Negli anni 1860-70 Eugen Bleuler, studiando la demenza precoce, ne sottolineò quattro aspetti particolari:
- – allentamento delle associazioni mentali;
- – anaffettività;
- – ambivalenza;
- – autismo.
L’ipotesi naturale dopo Bleuler fu che la tendenza a formulare associazioni inusuali fosse alla base di questo disturbo, che egli battezzò schizofrenia.
Da altri era stato concluso che una tendenza alla iperinclusività degli elementi, sino alla produzione di collegamenti improbabili, era riportata anche in studi psicometrici condotti su individui creativi. Si poteva immaginare che uno stile di pensiero schizofrenico senza l’angoscia e la destrutturazione della patologia corrispondente potesse essere alla base dell’atto creativo.

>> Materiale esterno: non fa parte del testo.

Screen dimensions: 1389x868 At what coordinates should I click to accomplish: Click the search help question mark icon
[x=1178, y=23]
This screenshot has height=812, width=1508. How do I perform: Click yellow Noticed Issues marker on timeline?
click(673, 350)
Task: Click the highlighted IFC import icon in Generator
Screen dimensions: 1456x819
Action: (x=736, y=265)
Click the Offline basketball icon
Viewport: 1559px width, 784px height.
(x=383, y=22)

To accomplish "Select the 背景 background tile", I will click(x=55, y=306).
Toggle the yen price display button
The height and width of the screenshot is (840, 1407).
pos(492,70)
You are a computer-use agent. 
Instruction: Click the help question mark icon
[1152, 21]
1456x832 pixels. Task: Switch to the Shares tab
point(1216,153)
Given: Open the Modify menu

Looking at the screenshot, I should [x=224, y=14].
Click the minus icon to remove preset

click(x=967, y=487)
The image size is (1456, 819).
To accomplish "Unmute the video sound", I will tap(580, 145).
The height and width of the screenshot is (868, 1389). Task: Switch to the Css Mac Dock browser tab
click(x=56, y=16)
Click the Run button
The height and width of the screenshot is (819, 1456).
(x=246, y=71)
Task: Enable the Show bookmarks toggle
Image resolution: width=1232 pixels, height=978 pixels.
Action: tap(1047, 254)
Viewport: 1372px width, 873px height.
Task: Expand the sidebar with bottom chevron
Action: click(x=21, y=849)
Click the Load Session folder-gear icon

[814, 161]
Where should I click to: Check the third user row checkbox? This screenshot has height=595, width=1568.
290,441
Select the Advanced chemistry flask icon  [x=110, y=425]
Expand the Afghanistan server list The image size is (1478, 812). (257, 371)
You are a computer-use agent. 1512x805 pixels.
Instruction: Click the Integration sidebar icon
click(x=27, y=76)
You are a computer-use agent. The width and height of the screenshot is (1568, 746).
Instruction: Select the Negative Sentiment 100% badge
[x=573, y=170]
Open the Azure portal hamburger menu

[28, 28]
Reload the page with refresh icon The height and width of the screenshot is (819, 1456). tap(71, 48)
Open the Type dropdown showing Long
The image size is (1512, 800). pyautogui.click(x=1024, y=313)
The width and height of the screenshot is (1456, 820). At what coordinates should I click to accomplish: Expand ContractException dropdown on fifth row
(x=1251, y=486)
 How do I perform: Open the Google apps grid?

JL Karlsson nel 1978, nel suo Inheritance of creative intelligence (Nelson-Hall, Chicago, 1978), rilevò in Islanda una maggiore frequenza di alcune psicopatologie tra quanti venivano citati nel Who’s Who, a causa della loro creatività rispetto agli altri menzionati.
Albert Rothenberg fece in seguito riferimento alla presenza di un pensiero allusivo nei soggetti creativi, capace di cogliere associazioni remote e infrequenti senza sentirsi disturbati dalla loro stranezza.
Sebbene si sia ipotizzato che a fronte di maggiori stimoli il creativo disponga di una maggiore fluidità o velocità di pensiero, niente in tal proposito è stato dimostrato. Molto più condiviso dai ricercatori è l’elemento della disinibizione nelle associazioni. Questa di pari passo espone il soggetto a varie forme di psicopatologia.